A new survey found that nearly 80% of hospitals measure the difference between clean claims and initial claim denial rates.

The difference between clean claims and initial claims denials is a major key performance indicator (KPI) that hospitals track, according to a new survey.

The new survey from healthcare revenue cycle management company AKASA found that nearly 80 percent of hospitals are measuring the difference in the rates. But the KPI may not be the best indicator of revenue cycle health, survey authors stated.*

“In my experience, metrics like clean claims can lead executives to believe they are performing better than they actually are, only to see their rate of initial denials is still high,” says Amy Raymond, head of revenue cycle operations at AKASA.

“Shifting the organization's focus to actively manage performance against first pass payments provides one metric that accurately measures performance.
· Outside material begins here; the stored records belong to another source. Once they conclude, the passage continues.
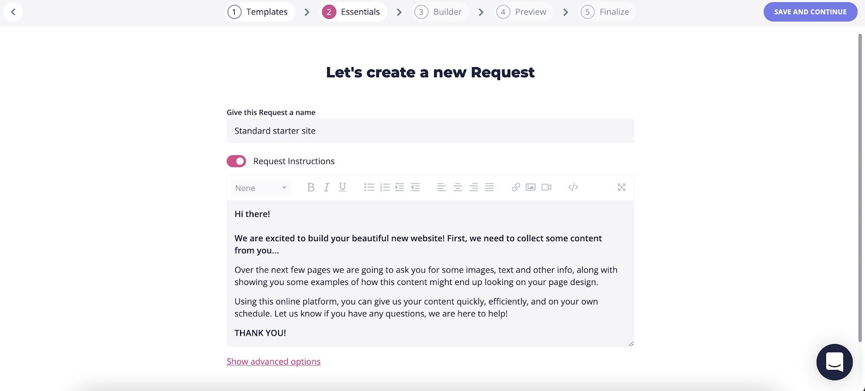
Task: Show advanced options link
Action: [274, 361]

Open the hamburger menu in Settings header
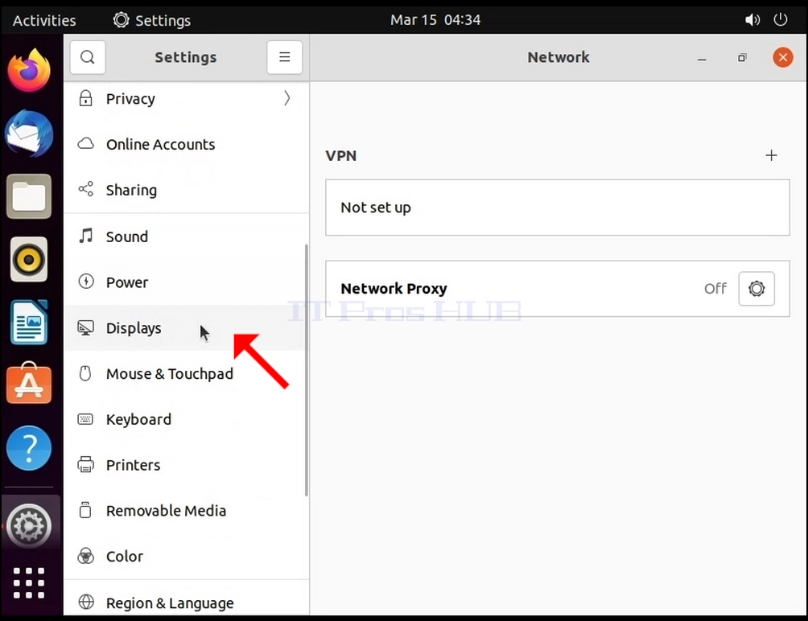click(x=284, y=57)
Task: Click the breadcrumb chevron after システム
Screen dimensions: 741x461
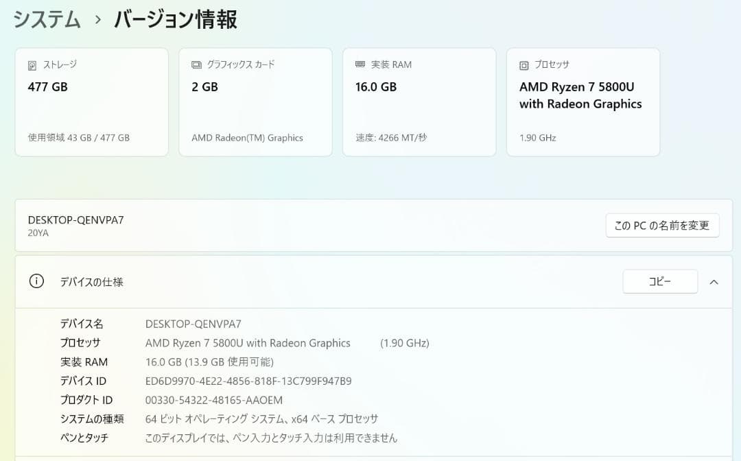Action: coord(96,19)
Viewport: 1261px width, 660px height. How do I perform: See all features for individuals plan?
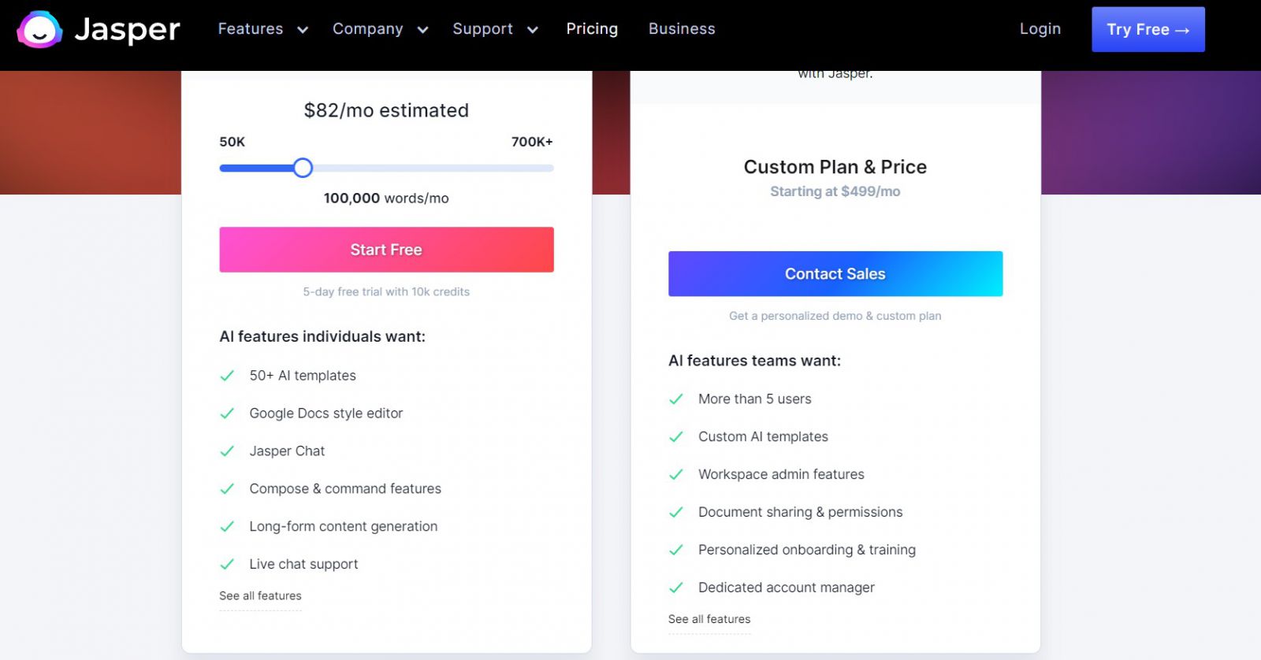click(x=260, y=596)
Efforts to improve first pass payments will by default also improve clean claims and initial denial metrics as well.”

Authors add that if most of a hospital’s claims are considered clean, then most of their claims should be paid on a first-pass basis or the first time they are submitted to payers.
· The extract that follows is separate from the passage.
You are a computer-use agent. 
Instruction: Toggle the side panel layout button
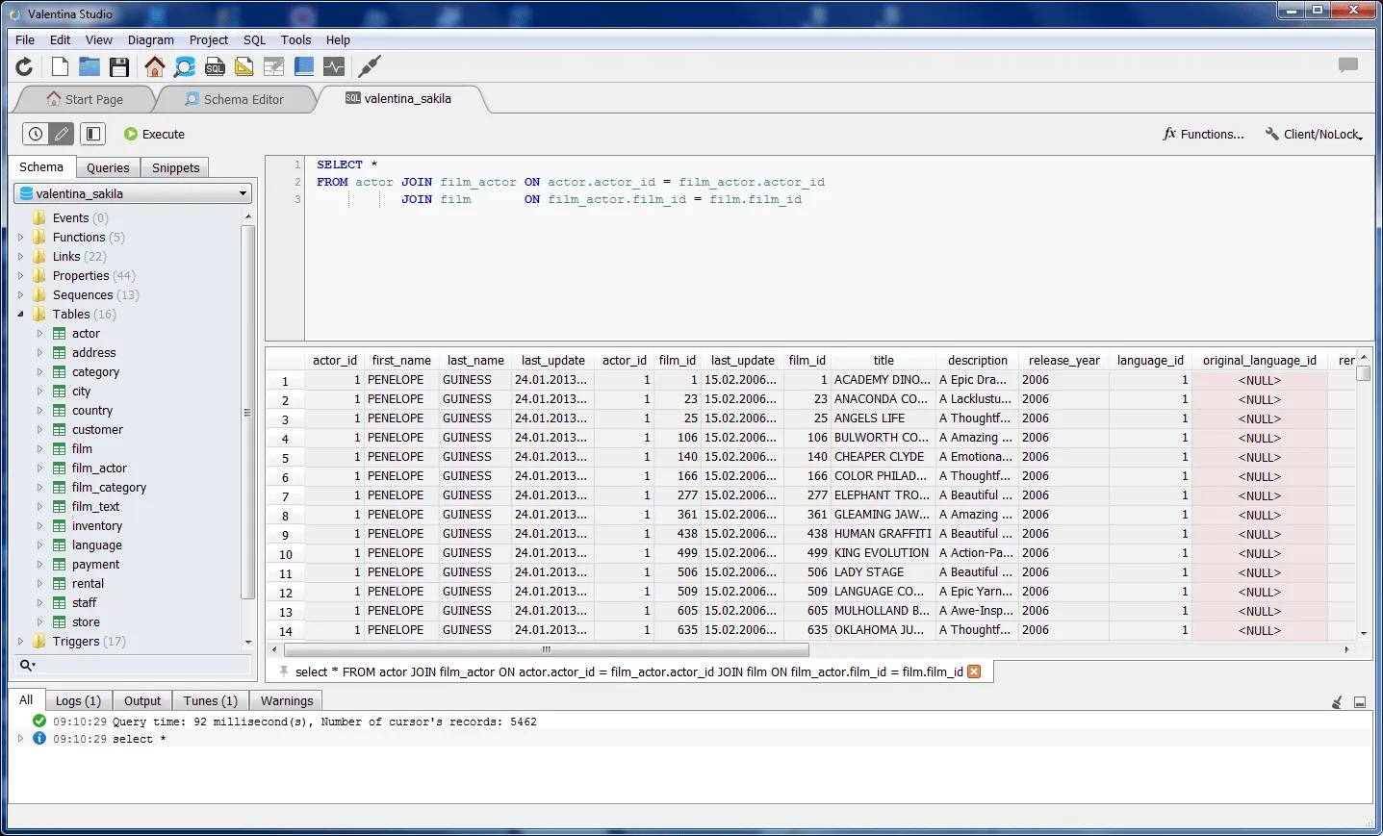(92, 134)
Clean claim rate and initial claim denial rate are two key hospital and health system KPIs, according to the Healthcare Financial Management Association’s (HFMA’s) MAP Keys initiative. The KPIs identified by MAP Keys are “the standard for revenue cycle excellence” in healthcare, HFMA states.

Initial claim denials rate was also cited as one of the top revenue cycle KPIs tracked by health systems in a previous AKASA survey. The survey leveraged HFMA’s Pulse Survey data and included responses from more than 350 revenue cycle leaders at health systems across the country.

Other top revenue cycle KPIs for the health system leaders included numbers of days in accounts receivable (A/R) and aged A/R or number of outstanding unpaid past due patient bills.

However, top revenue cycle KPIs for hospitals are evolving as automation takes hold, the survey indicated. Revenue cycle automation provides hospitals and health systems with easier access to data to track revenue cycle performance. Automation also has the potential to make KPI tracking more accurate with easier access to financial data.

With access to higher quality financial data, hospital and health system leaders can dive deeper into KPIs that truly provide value to their organizations.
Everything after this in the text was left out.